Thanks. So, can you direct me towards some resources on learning about building your own monte carlo simulator? I’d be really interested in that, as I’m always curious about how various strategies would work under a wide range of outcomes.

So basically you lost money but outperformed your benchmark, and you want to know whether that’s good. Answer: that’s good. If you keep doing that you will be happy in the long run. However, using stock screens without doing any DD on the companies themselves is just asking for trouble, not a great way to try and outperform IMO. You don’t think you could add any value by looking at the dozen or so companies your screens spit out at you?

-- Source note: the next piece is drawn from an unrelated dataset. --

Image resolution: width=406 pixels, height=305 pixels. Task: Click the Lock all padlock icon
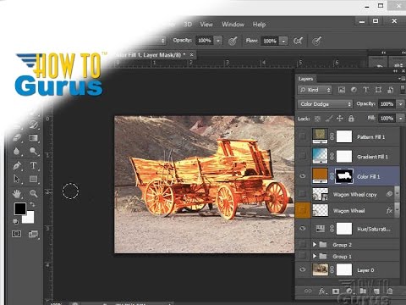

BigNodge, I make monte carlo simulators in excel using the random function and a repeat loop macro. Excel has many statistical tools including NORMINV which will take an expected return and a standard deviation and give you a random output based on that. For a simple example: if you wanted excel to generate a random return similar to an asset class with a 12% long term expected return and a 20% standard deviation of returns, you would just use this: =norminv(rand(),12%,20%) Take that formula and paste it down for 50 columns Run your capital through those 50 columns of prospective returns. See what you’re left with. Do it 10,000 times more and take the average. Voila. You can make it more complex by adding additional columns for additional assets and liabilities (especially drawdowns of capital), each with their own return characteristics. Bchadwick, the data I used from the backtests was rebalanced monthly to equal weights and I think maybe that is a good thing and I might lean that way over time by tightening the constraints. Really, the only purpose for the mean variance optimization for me was to make sure I didn’t buy 10 homebuilding stocks, or 8 fertilizer companies, etc. This is a blind screen and I’m trying not to do any due diligence. It’s the easiest way to see if I have any assets that are too correlated with each other. It also gives me the expected return and variance of the portfolio (which is just interesting, not useful I guess). Newsmaker… I’m not doing any due diligence on the names! The screens have been backtested and I’m diversifying. Trust the force luke.